A group of US states run by Democrats on Monday stepped up the pressure in federal court for the suspension of Republican President Donald Trump’s amended travel ban, if possible before it takes effect Thursday.
The state of Washington filed a request to this effect with the same Seattle judge who on February 3 issued a stay against Trump’s first executive order on immigration.
Washington state attorney general Bob Ferguson hopes to win the same kind of suspension for the new order, which the White House tweaked in a bid to make it unassailable in court.
Under the new order, the refugee program would be suspended for 120 days. And for 90 days, no new visas would be granted to travelers from Iran, Libya, Somalia, Sudan, Syria and Yemen.
The first version of the order, signed by Trump on January 27, triggered howls of protest at home and abroad as well as chaos at US airports as some people were detained upon arrival and either held for hours or sent back where they came from.

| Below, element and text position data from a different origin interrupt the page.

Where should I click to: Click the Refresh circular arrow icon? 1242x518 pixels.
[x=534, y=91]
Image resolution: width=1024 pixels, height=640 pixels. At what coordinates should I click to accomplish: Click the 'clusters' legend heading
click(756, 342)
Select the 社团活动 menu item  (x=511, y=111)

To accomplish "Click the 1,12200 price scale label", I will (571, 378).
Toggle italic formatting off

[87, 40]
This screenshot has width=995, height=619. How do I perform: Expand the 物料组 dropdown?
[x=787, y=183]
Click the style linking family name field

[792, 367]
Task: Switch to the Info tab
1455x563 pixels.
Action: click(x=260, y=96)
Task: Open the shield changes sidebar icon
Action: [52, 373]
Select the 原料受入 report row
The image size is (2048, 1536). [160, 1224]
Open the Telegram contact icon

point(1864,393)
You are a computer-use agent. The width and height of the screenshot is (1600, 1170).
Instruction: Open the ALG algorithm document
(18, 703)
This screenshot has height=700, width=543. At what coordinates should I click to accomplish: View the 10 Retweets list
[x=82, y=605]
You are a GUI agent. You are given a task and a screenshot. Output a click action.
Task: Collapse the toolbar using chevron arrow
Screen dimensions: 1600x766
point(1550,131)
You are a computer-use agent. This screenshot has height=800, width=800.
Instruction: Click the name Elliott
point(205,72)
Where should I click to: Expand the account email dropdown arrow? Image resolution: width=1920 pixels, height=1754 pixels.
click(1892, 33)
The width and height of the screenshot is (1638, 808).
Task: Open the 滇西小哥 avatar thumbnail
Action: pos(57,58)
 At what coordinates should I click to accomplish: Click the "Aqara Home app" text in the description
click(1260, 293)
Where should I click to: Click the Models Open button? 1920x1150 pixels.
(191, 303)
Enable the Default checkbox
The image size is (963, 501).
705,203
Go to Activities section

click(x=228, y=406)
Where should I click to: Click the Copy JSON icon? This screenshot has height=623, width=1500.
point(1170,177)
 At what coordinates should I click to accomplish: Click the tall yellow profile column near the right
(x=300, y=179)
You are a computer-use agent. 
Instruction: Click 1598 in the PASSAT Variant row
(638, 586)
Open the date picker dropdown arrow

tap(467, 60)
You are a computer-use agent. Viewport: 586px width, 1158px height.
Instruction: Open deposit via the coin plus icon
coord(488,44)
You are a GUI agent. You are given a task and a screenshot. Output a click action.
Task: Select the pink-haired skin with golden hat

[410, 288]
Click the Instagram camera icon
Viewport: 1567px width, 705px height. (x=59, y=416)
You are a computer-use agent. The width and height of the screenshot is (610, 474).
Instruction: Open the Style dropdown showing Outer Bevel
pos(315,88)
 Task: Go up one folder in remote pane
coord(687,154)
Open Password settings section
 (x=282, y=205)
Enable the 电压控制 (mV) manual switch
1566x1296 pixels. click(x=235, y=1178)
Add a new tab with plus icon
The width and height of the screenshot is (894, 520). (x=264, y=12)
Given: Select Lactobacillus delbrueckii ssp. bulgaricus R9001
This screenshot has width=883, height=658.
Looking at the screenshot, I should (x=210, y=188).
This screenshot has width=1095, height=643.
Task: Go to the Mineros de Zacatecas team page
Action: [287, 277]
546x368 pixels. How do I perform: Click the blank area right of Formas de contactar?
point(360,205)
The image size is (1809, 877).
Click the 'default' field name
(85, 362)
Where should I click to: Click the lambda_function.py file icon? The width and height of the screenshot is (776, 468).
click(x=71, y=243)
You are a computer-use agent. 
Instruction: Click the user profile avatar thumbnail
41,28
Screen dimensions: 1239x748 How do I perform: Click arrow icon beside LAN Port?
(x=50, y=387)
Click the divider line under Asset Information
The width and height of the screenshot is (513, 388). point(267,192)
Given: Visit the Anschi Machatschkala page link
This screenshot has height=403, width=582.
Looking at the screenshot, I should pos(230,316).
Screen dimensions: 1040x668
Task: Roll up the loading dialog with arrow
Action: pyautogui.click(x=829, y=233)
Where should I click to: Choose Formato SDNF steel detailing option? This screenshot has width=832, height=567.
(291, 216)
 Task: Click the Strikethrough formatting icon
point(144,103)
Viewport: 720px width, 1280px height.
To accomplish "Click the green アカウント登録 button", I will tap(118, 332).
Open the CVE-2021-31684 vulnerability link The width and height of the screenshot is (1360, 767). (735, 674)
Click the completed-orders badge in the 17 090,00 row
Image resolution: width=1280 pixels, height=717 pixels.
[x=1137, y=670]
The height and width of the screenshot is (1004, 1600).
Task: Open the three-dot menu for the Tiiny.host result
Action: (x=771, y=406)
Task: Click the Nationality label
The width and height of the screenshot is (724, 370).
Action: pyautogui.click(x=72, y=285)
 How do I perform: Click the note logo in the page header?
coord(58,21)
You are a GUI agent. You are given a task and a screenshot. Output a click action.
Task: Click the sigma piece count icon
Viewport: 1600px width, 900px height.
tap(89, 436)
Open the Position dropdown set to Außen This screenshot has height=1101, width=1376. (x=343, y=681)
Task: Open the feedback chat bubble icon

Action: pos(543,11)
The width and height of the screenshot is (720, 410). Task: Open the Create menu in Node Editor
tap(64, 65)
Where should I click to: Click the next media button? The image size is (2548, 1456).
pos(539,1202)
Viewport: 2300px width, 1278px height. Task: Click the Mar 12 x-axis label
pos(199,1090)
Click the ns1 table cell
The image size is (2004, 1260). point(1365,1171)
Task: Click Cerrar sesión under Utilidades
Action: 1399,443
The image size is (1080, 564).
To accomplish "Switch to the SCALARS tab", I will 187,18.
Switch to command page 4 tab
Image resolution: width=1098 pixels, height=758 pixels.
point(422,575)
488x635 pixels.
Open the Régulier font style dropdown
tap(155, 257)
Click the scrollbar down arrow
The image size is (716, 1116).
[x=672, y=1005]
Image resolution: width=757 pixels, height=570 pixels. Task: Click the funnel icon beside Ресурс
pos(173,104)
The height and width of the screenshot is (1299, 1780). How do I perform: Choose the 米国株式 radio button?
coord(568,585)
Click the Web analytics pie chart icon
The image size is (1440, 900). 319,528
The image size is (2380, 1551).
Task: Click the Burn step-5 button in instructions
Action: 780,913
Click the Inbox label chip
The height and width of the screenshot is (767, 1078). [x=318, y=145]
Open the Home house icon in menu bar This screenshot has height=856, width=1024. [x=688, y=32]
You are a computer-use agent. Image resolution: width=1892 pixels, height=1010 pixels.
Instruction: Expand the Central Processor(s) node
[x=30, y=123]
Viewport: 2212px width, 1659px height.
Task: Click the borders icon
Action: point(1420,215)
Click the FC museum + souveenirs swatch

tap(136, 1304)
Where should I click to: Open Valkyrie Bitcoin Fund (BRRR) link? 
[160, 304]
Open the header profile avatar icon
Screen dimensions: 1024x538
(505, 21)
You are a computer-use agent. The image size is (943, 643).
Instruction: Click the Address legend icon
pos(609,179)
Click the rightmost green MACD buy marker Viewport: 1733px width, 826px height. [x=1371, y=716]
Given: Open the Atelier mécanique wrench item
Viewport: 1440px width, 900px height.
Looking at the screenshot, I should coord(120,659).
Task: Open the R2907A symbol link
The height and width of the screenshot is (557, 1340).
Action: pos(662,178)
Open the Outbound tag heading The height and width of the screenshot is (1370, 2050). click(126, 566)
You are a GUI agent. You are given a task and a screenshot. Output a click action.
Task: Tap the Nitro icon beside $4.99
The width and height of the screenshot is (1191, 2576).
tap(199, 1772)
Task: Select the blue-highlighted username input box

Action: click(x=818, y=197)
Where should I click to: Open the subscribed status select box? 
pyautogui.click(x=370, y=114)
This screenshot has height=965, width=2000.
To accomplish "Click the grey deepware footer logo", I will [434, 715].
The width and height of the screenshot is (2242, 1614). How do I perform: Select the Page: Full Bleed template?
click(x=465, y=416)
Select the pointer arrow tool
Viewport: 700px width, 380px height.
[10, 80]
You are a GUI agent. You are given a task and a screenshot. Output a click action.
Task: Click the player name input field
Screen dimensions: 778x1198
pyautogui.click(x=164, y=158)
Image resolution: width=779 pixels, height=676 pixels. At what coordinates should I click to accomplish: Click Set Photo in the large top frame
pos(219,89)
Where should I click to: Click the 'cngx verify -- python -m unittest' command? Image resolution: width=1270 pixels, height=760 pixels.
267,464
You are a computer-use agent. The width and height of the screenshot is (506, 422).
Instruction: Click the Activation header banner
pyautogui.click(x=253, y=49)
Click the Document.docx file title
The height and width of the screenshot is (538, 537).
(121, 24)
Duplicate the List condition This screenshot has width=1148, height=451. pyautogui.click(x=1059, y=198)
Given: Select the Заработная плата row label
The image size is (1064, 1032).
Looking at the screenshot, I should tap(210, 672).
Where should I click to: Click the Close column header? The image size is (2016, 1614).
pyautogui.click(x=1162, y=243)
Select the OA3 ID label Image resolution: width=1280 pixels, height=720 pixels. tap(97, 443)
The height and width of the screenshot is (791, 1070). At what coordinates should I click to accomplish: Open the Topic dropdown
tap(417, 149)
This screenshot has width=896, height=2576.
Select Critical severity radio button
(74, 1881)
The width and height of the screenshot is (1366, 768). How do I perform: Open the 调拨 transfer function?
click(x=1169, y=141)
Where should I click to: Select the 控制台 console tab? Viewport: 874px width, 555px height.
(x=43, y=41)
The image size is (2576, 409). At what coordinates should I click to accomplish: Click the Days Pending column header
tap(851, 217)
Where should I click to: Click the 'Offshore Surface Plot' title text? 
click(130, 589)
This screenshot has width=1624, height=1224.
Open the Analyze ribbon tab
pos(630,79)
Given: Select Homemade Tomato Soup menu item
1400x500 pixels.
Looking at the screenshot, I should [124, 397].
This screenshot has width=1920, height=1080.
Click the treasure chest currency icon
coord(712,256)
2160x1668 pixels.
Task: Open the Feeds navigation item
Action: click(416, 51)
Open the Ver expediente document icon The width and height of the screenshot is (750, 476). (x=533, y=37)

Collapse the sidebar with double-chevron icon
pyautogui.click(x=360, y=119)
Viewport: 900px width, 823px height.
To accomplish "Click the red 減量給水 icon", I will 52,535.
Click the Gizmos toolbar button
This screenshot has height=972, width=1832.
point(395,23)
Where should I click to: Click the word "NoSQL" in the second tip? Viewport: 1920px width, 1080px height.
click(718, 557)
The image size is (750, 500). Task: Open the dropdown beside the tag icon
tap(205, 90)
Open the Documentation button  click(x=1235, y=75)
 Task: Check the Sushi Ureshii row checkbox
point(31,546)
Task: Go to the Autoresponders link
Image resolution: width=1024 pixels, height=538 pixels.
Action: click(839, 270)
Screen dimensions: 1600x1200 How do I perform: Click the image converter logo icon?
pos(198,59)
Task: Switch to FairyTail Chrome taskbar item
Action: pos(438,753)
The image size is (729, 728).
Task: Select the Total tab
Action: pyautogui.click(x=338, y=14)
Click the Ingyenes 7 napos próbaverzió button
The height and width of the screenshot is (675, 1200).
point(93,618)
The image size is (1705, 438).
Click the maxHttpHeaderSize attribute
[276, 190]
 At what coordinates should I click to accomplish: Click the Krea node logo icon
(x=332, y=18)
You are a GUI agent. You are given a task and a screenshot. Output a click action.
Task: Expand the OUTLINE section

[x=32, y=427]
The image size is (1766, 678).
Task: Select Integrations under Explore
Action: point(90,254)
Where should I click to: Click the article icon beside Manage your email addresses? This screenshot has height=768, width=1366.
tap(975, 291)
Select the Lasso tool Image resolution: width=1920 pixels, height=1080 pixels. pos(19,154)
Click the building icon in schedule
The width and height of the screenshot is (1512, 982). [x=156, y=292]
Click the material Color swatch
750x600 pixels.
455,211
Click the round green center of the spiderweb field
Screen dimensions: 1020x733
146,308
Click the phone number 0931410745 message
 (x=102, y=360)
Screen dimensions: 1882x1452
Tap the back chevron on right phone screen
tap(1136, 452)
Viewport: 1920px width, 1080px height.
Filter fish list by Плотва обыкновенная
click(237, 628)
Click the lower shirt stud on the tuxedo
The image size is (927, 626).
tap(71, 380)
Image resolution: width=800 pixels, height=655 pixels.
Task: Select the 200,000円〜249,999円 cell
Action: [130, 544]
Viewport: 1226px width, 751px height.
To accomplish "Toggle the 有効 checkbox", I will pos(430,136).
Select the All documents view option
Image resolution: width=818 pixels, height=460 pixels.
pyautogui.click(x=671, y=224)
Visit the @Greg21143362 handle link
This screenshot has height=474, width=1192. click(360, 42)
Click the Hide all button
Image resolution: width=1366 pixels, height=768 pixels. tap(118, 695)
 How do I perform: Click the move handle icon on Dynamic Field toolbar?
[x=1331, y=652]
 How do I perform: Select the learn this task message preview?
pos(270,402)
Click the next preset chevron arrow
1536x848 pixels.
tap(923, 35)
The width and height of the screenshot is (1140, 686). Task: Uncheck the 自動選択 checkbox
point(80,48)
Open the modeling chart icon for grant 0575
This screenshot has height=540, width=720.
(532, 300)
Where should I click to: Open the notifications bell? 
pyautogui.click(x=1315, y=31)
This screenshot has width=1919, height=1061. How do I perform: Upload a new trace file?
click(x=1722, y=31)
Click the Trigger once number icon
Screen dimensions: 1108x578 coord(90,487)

The revamped travel ban explicitly exempts holders of valid visas or legal permanent residents, as well as citizens of Iraq.
Critics say the new order is still essentially a ban on Muslims coming to the United States and therefore unconstitutional because it singles out people of a certain religion for discrimination.
In his filing with Judge James Robart, Ferguson requested an emergency hearing for Tuesday.
He accused the government of trying to skirt around the court’s first ruling, which suspended the Trump administration’s initial travel order.
“When a court enjoins a defendant from enforcing policies, the defendant cannot evade the injunction by announcing that it will continue only some of the illegal policies. Yet that is what defendants attempt here,” Ferguson wrote.
Robart said there would be no hearing before Wednesday and asked the Justice Department for a response to Ferguson’s motion.
California said it would join the suit filed by Washington. It also has the support of Maryland, Massachusetts, Minnesota, New York and Oregon.
“The Trump administration may have changed the text of the now-discredited Muslim travel ban, but they didn´t change its unconstitutional intent and effect,” said California attorney general Xavier Becerra.
Hawaii has also filed suit against the new order, as have rights groups and immigrant advocacy associations, which filed papers with a judge in Maryland.
Federal courts in Hawaii and Maryland have already scheduled hearings for Wednesday in the latest chapter of the uproar over a measure that Trump says is necessary to keep extremists from entering the United States.
The new order hit its first roadblock Friday when a judge in Wisconsin said it could not be applied to the wife and child of a Syrian refugee who had already reached America.